While the review is completed, the University has instituted an interim protocol for cases of student non-academic misconduct.
The interim protocol includes a Central Intake Office for all cases of non-academic misconduct. The office will be responsible for reviewing each case and refering it to the appropriate non-academic misconduct system — AMS, SGPS, Athletics & Recreation, Residences or the Provost’s Office.
The non-academic discipline system had been questioned previously, especially the student-run AMS Non-Academic Discipline (NAD) system.
The review will include significant consultation — for which the process is still being determined — with members of the Queen’s community, including governing bodies and students.
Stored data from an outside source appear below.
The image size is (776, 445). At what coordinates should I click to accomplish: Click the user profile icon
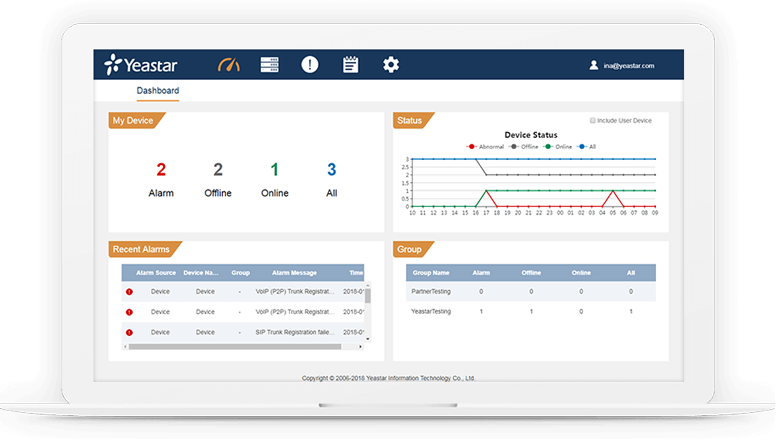click(x=594, y=66)
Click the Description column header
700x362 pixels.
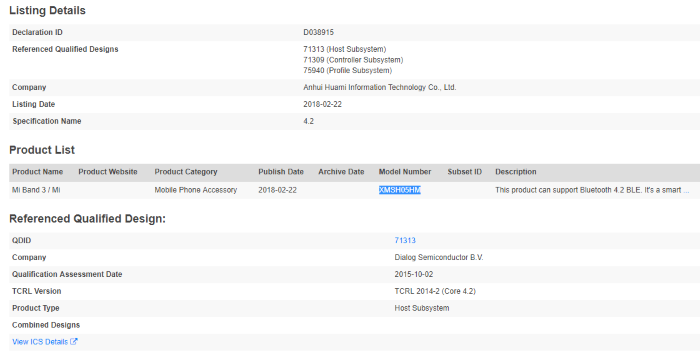(516, 172)
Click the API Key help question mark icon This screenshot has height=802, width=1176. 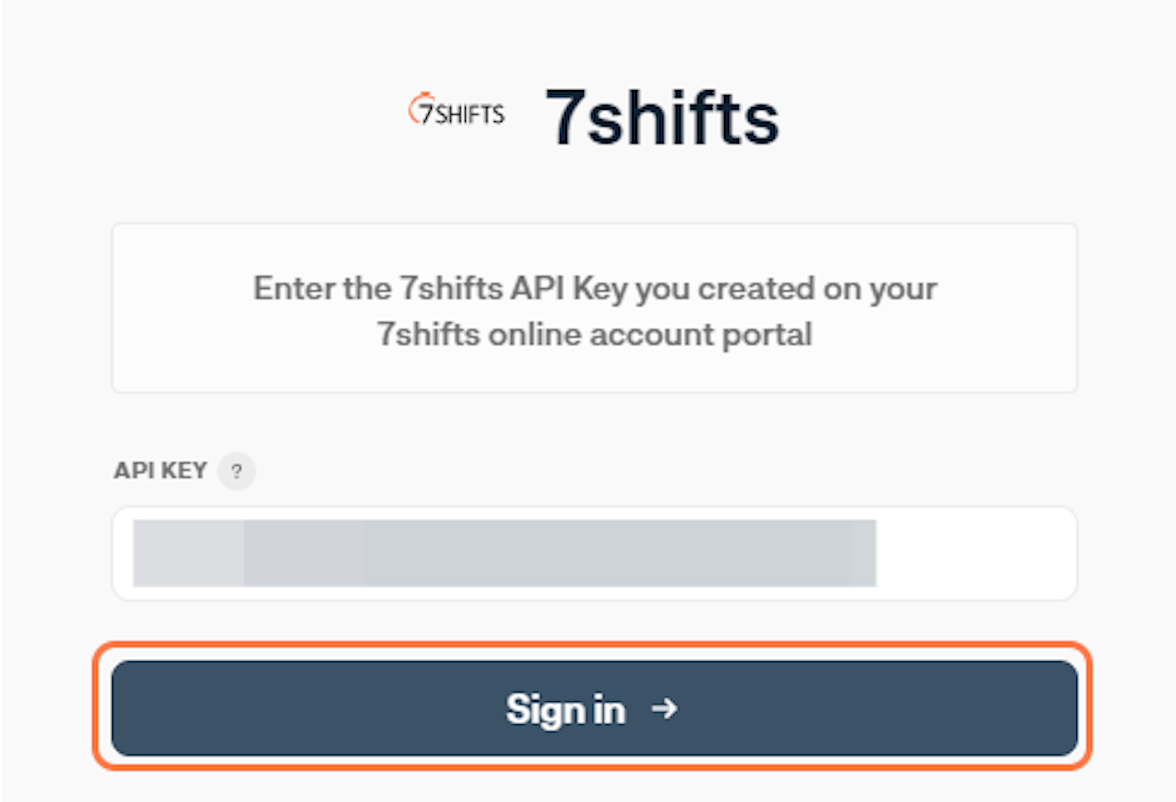[x=236, y=471]
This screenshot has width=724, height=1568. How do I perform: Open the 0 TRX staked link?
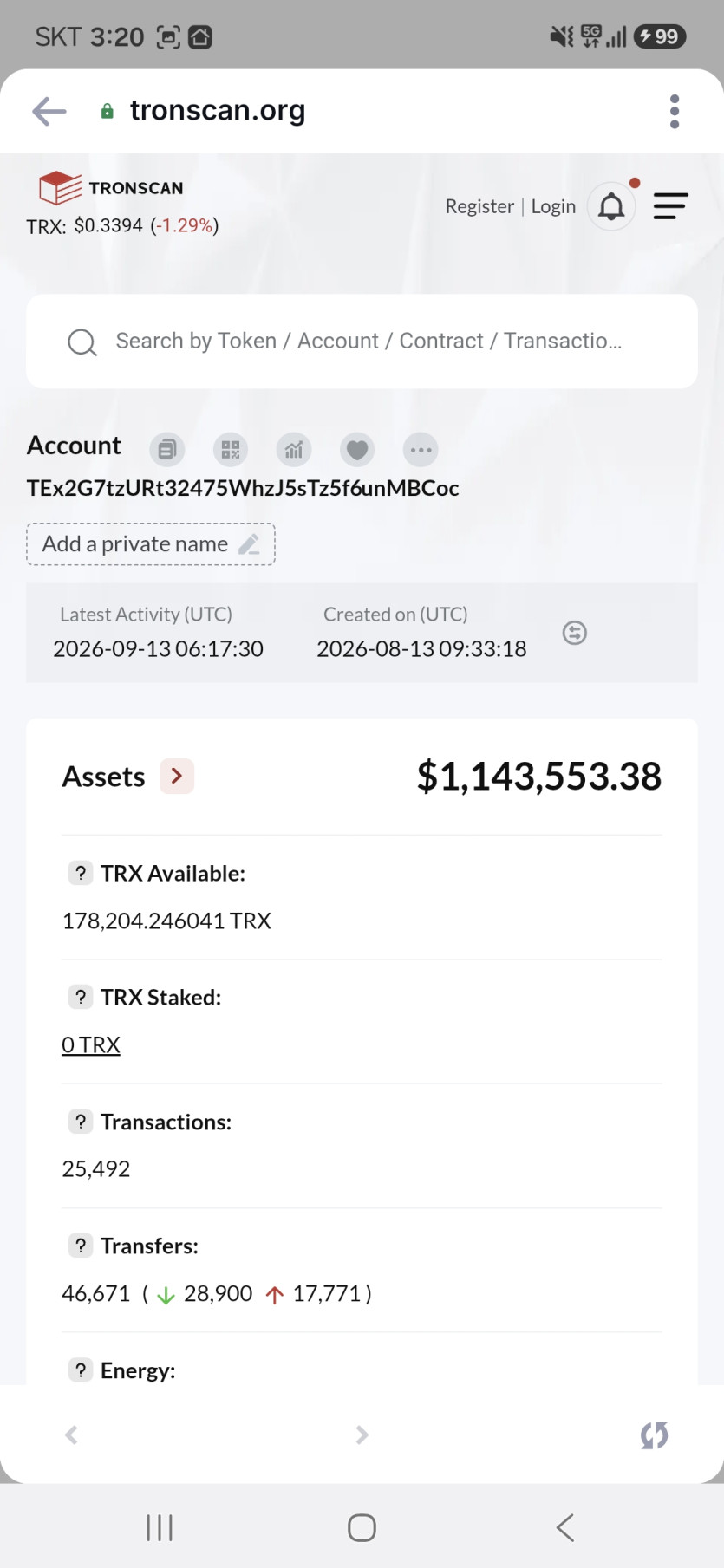tap(91, 1044)
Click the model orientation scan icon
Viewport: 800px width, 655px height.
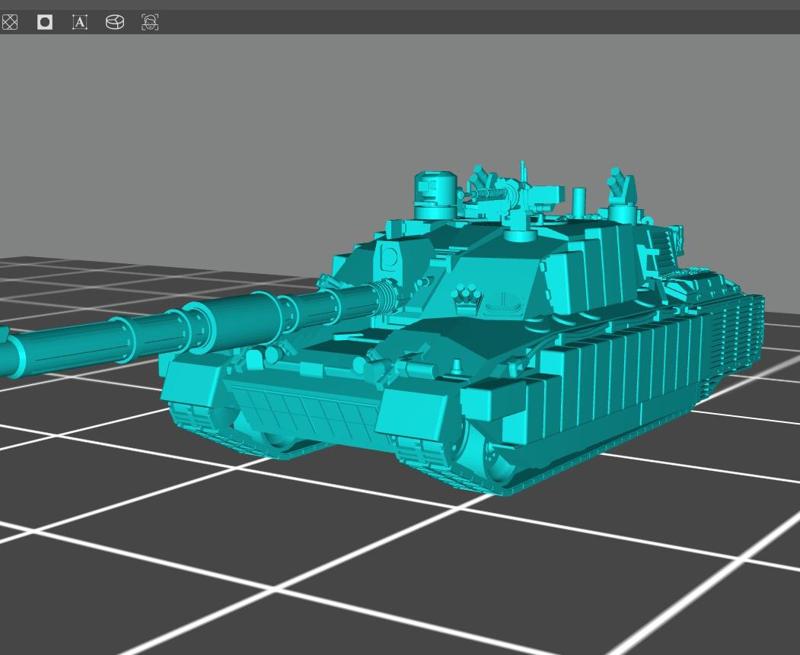[x=146, y=21]

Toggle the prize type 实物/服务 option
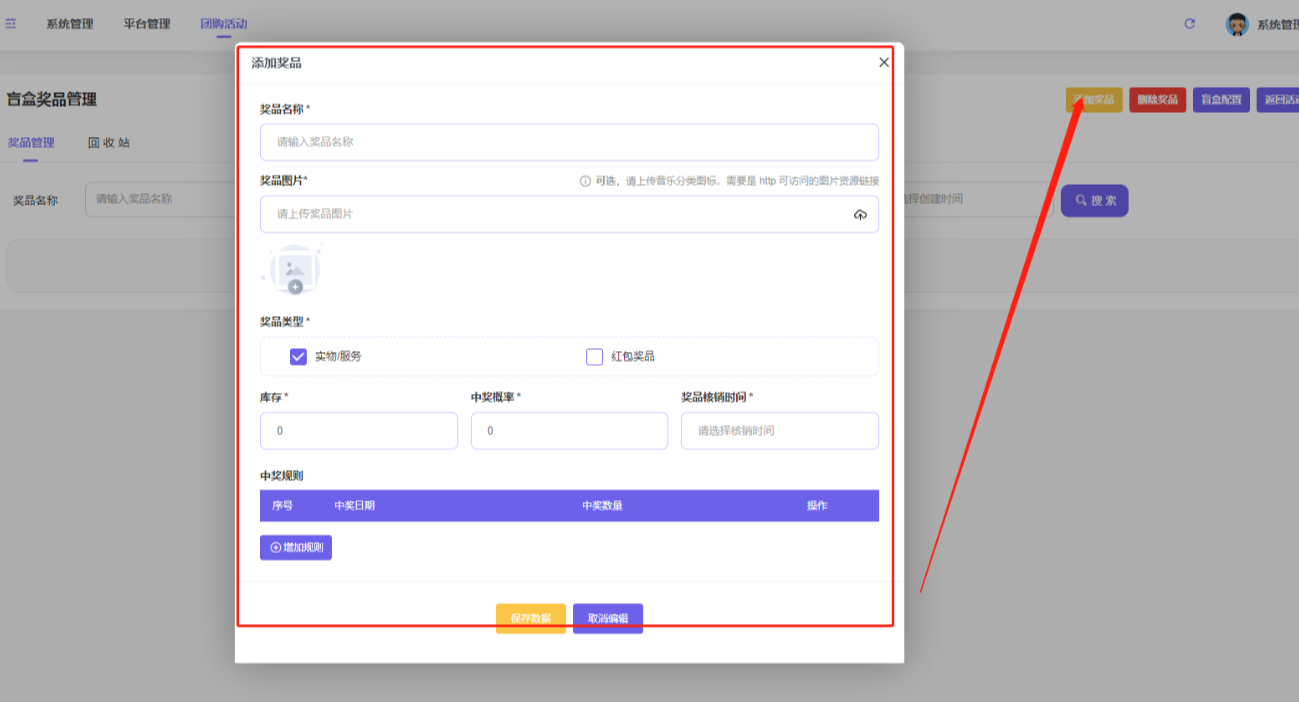pyautogui.click(x=297, y=355)
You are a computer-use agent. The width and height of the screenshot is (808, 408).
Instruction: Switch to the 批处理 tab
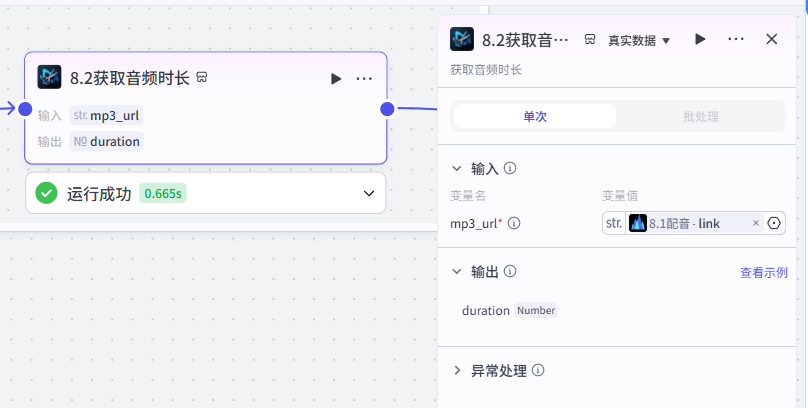pos(700,116)
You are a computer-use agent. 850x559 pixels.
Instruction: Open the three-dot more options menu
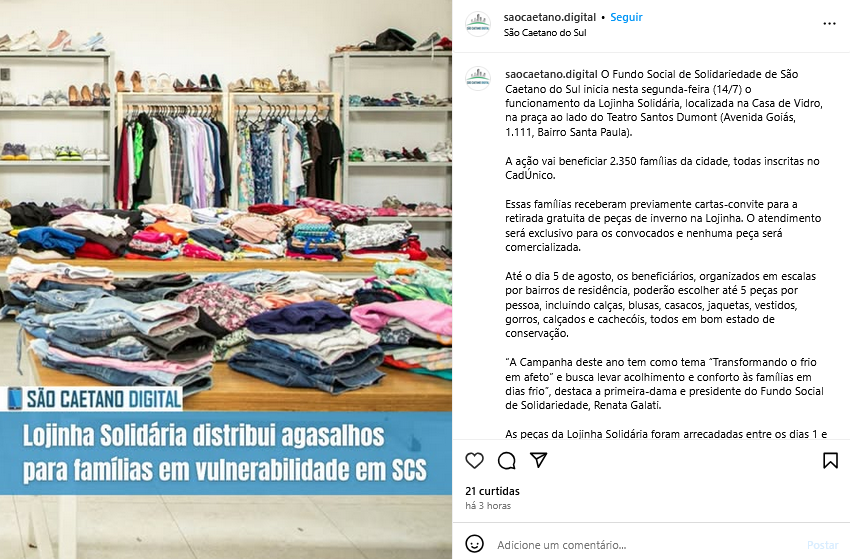point(829,23)
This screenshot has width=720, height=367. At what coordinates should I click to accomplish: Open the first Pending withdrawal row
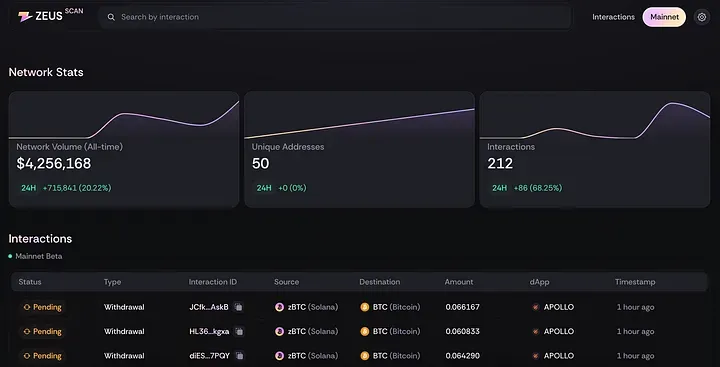coord(360,307)
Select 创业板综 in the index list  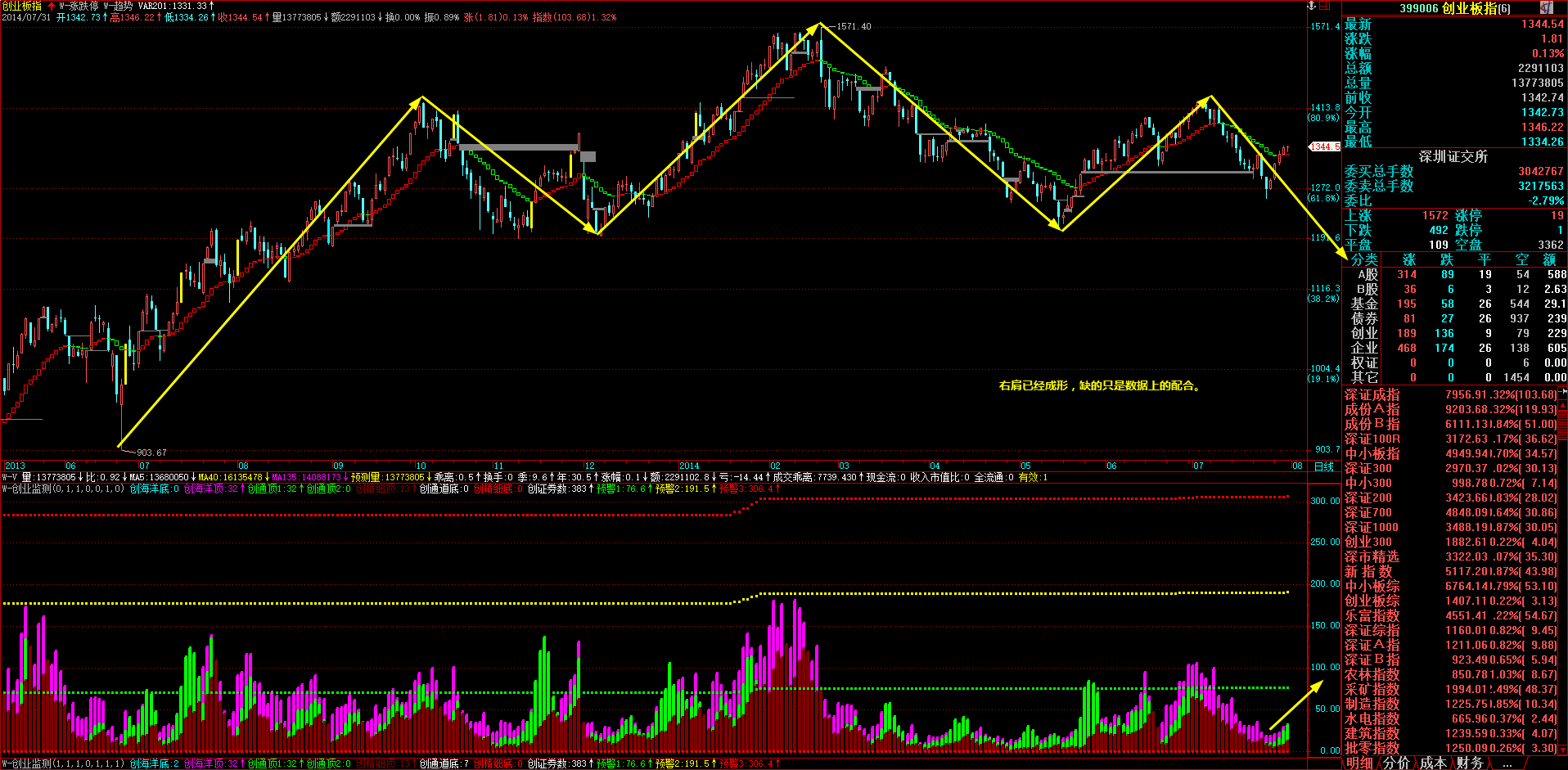pyautogui.click(x=1372, y=601)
“We strongly believe that this system cannot, and ought not, stand on the legs of tradition alone. The AMS welcomes the review of the non-academic discipline system as a necessary and important component of ensuring the system is sustainable for years to come,” the AMS executive — Kanivanan Chinniah, Kyle Beaudry and Sarah Letersky — stated in their Friday press release.
“Moving forward, it is important that any new system should prioritize student well-being and involvement. It should not hinder any efforts to facilitate positive cultural shifts among the Queen’s community by continuing to utilize the principles of restorative justice.”
Following the review, Principal Woolf will bring recommended policies and procedures to the Board of Trustees for approval. These recommendations will then be received by the Senate no later than May 31, 2016.
This article will be updated once more information becomes available.